Department of Urology, School of Medicine, Xiang'an Hospital of Xiamen University, Xiamen University, Xiamen, 361000, China.
School of Life Science and Technology, State Key Laboratory of Urban Water Resource and Environment, Harbin Institute of Technology, Harbin, 150001, China.
Cell Mol Life Sci. 2022 Jul 21;79(8):436. doi: 10.1007/s00018-022-04456-2.
The molecular heterogeneity of prostate cancer (PCa) gives rise to distinct tumor subclasses based on epigenetic modification and gene expression signatures. Identification of clinically actionable molecular subtypes of PCa is key to improving patient outcome, and the balance between specific pathways may influence PCa outcome. It is also urgent to identify progression-related markers through cytosine-guanine (CpG) methylation in predicting metastasis for patients with PCa.
We performed bioinformatics analysis of transcriptomic, and clinical data in an integrated cohort of 551 prostate samples. The datasets included retrospective The Cancer Genome Atlas (TCGA) and Gene Expression Omnibus (GEO) cohorts. Two algorithms, Least Absolute Shrinkage and Selector Operation and Support Vector Machine-Recursive Feature Elimination, were used to select significant CpGs.
We found that PCa progression is more likely to occur after the third year through conditional survival (CS) analysis, and prostate-specific antigen (PSA) was a better predictor of Progression-free survival (PFS) than Gleason score (GS). Our study first demonstrated that PCa tumors have distinct expression profiles based on the expression of genes involved in androgen receptor (AR) and PI3K-AKT, which influence disease outcome. Our results also indicated that there are multiple phenotypes relevant to the AR-PI3K axis in PCa, where tumors with mixed phenotype may be more aggressive or have worse outcome than quiescent phenotype. In terms of epigenetics, we obtained CpG sites and their corresponding genes which have a good predictive value of PFS. However, various evidences showed that the predictive value of CpGs corresponding genes was much lower than GpG sites in Overall survival (OS) and PFS.

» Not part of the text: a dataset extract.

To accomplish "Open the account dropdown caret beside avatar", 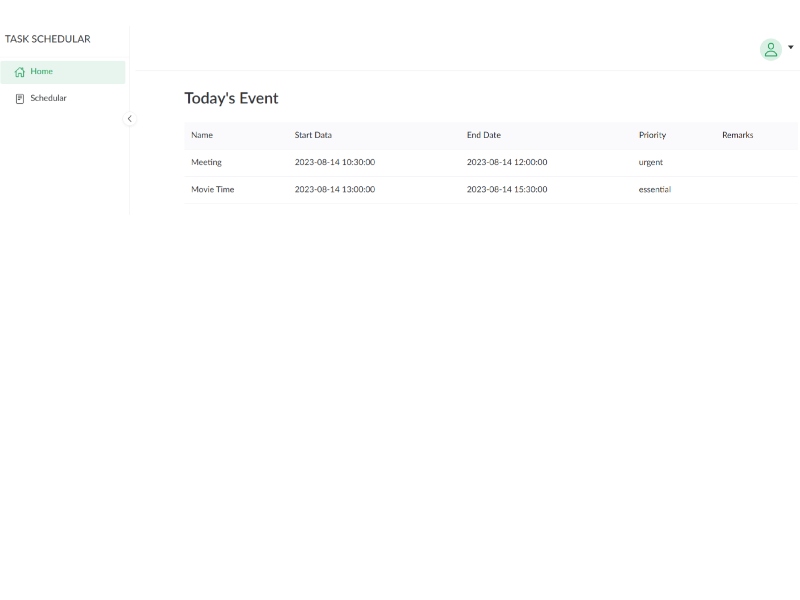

PCa classification specific to AR and PI3K pathways provides novel biological insight into previously established PCa subtypes and may help develop personalized therapies. Our results support the potential clinical utility of DNA methylation signatures to distinguish tumor metastasis and to predict prognosis and outcomes.
前列腺癌(PCa)的分子异质性导致基于表观遗传修饰和基因表达特征的不同肿瘤亚类。确定 PCa 的临床可操作分子亚型是改善患者预后的关键,而特定途径之间的平衡可能会影响 PCa 的结局。通过胞嘧啶-鸟嘌呤(CpG)甲基化鉴定与 PCa 转移相关的标志物对于预测患者转移也非常迫切。
我们对 551 例前列腺样本的转录组学和临床数据进行了生物信息学分析。这些数据集包括回顾性的癌症基因组图谱(TCGA)和基因表达综合数据库(GEO)队列。我们使用了两种算法,最小绝对收缩和选择算子(LASSO)和支持向量机-递归特征消除(SVM-RFE)来选择显著的 CpG。
我们通过条件生存(CS)分析发现,PCa 进展更有可能在第三年后发生,前列腺特异性抗原(PSA)比 Gleason 评分(GS)更能预测无进展生存期(PFS)。我们的研究首次表明,PCa 肿瘤根据参与雄激素受体(AR)和 PI3K-AKT 的基因表达具有不同的表达谱,这些基因影响疾病结局。我们的结果还表明,PCa 中存在与 AR-PI3K 轴相关的多种表型,其中混合表型的肿瘤可能比静止表型更具侵袭性或预后更差。在表观遗传学方面,我们获得了对 PFS 有良好预测价值的 CpG 位点及其相应基因。然而,各种证据表明,CpGs 对应基因在总体生存(OS)和 PFS 中的预测价值远低于 GpG 位点。
针对 AR 和 PI3K 途径的 PCa 分类为以前确定的 PCa 亚型提供了新的生物学见解,并可能有助于开发个性化治疗方法。我们的结果支持 DNA 甲基化特征用于区分肿瘤转移和预测预后和结局的潜在临床应用。